1 2 3 4 5 6 7 8 9 10 11 |
;WITH x AS (SELECT bg.BuyingGroupName, c.CustomerID FROM Sales.BuyingGroups AS bg JOIN Sales.Customers AS c ON c.BuyingGroupID = bg.BuyingGroupID ) SELECT x.BuyingGroupName, COUNT(x.CustomerID) FROM x GROUP BY x.BuyingGroupName |
Listing 5
Notice the developer has tossed in a ‘random’ semi-colon before the WITH
. Why? Because if it’s not there and the previous statement required a terminator but it was missing, Listing 5 will generate an error.
The correct solution, of course, is not to add a semi-colon to the start whenever you use a CTE, but to future-proof your code by ensuring all statements are terminated. Once more, SQL Prompt will help out. You can configure it to automatically terminate all your statements with a semi-colon.
In fact, if you look back through the example code in this article, all the “before” code is missing the semi-colon and all the “after” code has it, thanks to SQL Prompt.
Single line queries
For some reason, some developers shy away from using the carriage return when writing T-SQL. As a result, you’ll see code that looks like that shown in Listing 6.
1 2 3 4 5 |
SELECT po.ExpectedDeliveryDate, po.OrderDate, pol.LastReceiptDate, pol.LastEditedWhen, p.ValidFrom, p.ValidTo FROM Purchasing.PurchaseOrders AS po JOIN Purchasing.PurchaseOrderLines AS pol ON pol.PurchaseOrderID = po.PurchaseOrderID JOIN Application.People AS p ON p.PersonID = po.ContactPersonID WHERE LastReceiptDate > '1/1/2016' |
Listing 6
That’s a single line in SSMS, which makes it extremely difficult to read. Further, it’s hard to spot issues with the code. For example, did you notice that LastReceiptDate
in the WHERE
clause doesn’t have an object owner?
This is a classic solution that SQL Prompt has supported for a very long time. In fact, the latest version, currently in beta, provides customizable formatting templates that allow far more granular control over exactly how you want your code to be laid out. From the SQL Prompt menu, select Edit formatting styles, then hit the Edit style button.
This allows direct control over how the lines are broken up, tabs, spaces, wraps, and more. It’s all focused on ensuring maximum code readability to make it possible for you to spot issues.
Brackets
Your databases may have spaces in the table names or use non-standard characters.
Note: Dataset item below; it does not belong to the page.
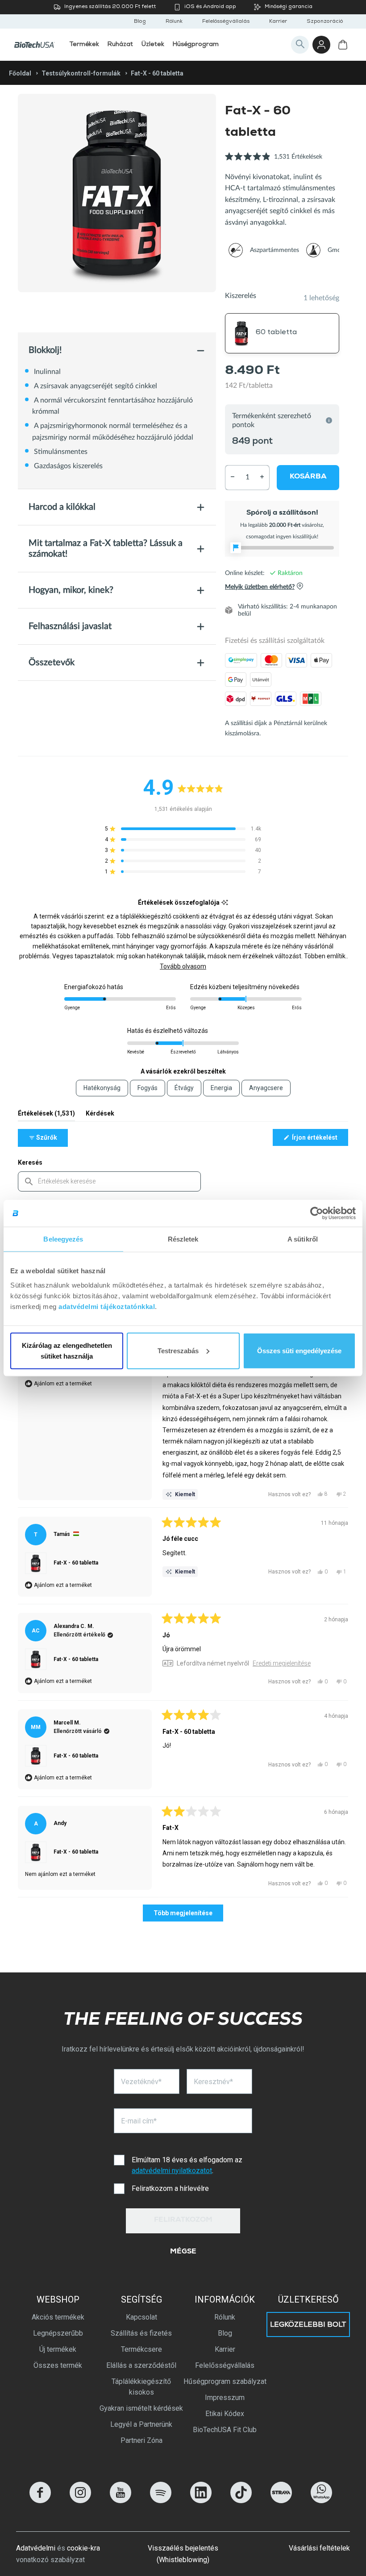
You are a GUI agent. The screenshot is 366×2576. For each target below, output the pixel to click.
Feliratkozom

This can be through choice, or because you have to use a third party tool. When this happens, any identifiers that contain the spaces, non-standard characters or keywords will need to have square brackets around them. One approach is to put the brackets around all identifiers, regardless of whether they need them or not.
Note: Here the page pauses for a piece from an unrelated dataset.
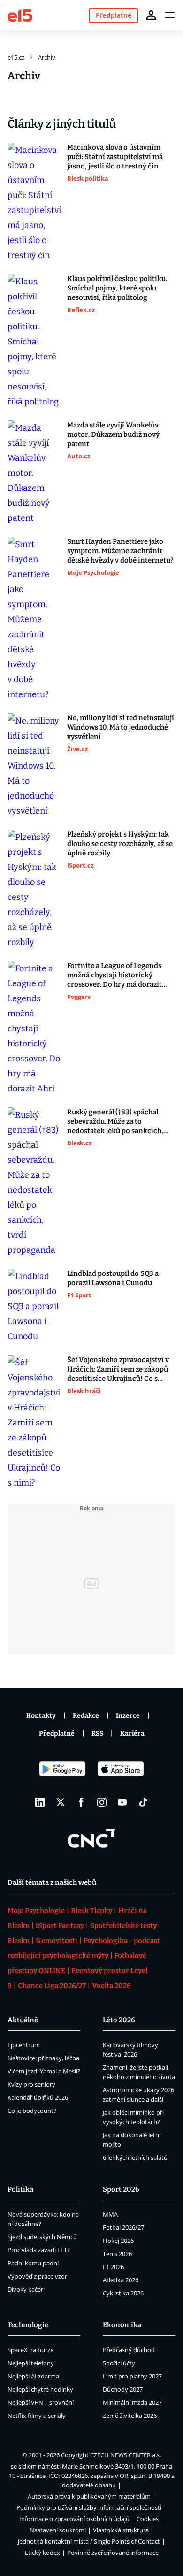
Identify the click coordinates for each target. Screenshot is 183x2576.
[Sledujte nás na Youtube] (122, 1802)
1 2 3 4 5 6 7 8 9 10 11 12 13 14 |
USE WideWorldImporters; GO SELECT [po].[ExpectedDeliveryDate], [po].[OrderDate], [pol].[LastReceiptDate], [pol].[LastEditedWhen], [p].[ValidFrom], [p].[ValidTo] FROM [Purchasing].[PurchaseOrders] AS po JOIN [Purchasing].[PurchaseOrderLines] AS pol ON [pol].[PurchaseOrderID] = [po].[PurchaseOrderID] JOIN [Application].[People] AS p ON [p].[PersonID] = [po].[ContactPersonID] WHERE [pol].[LastReceiptDate] > '1/1/2016'; |
Listing 7
Personally, I find that painful to look at, however, you may not. Whether you want to use brackets, or need to use brackets, SQL Prompt can help you out.
With the settings shown in Figure 5, SQL Prompt will add brackets to any identifiers that need them, due to use of spaces, reserved words, and so on. If you check the Enclose identifiers with square brackets [] box, it will add them to all identifiers.
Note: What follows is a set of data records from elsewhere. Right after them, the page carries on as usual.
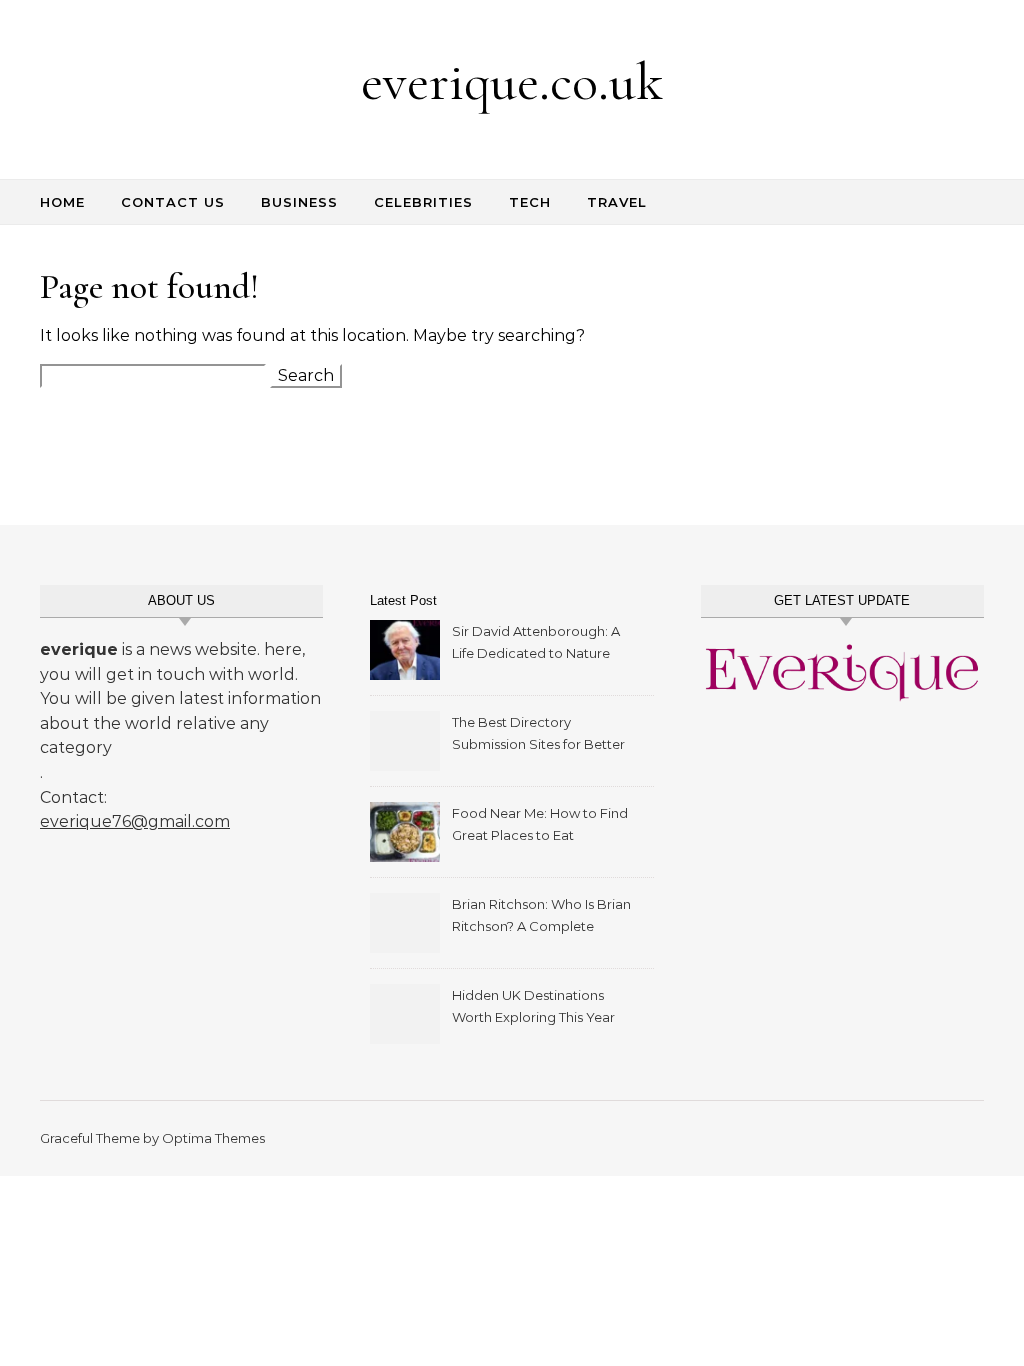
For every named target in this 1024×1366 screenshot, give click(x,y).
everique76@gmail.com (135, 821)
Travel (617, 202)
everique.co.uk (512, 81)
If you simply want to rid existing code of brackets, you can choose the Remove Square Brackets refactoring option from the SQL Prompt menu, and it will leave in only those brackets that are required.
Conclusion
If your T-SQL code is riddled with formatting and layout problems that make the code difficult to read and hard to edit, without accidentally introducing errors, then SQL Prompt will clean it up for you very quickly. The ability to customize the behavior to fit your own local style will also assist you in ensuring your code is that much more readable and consistent.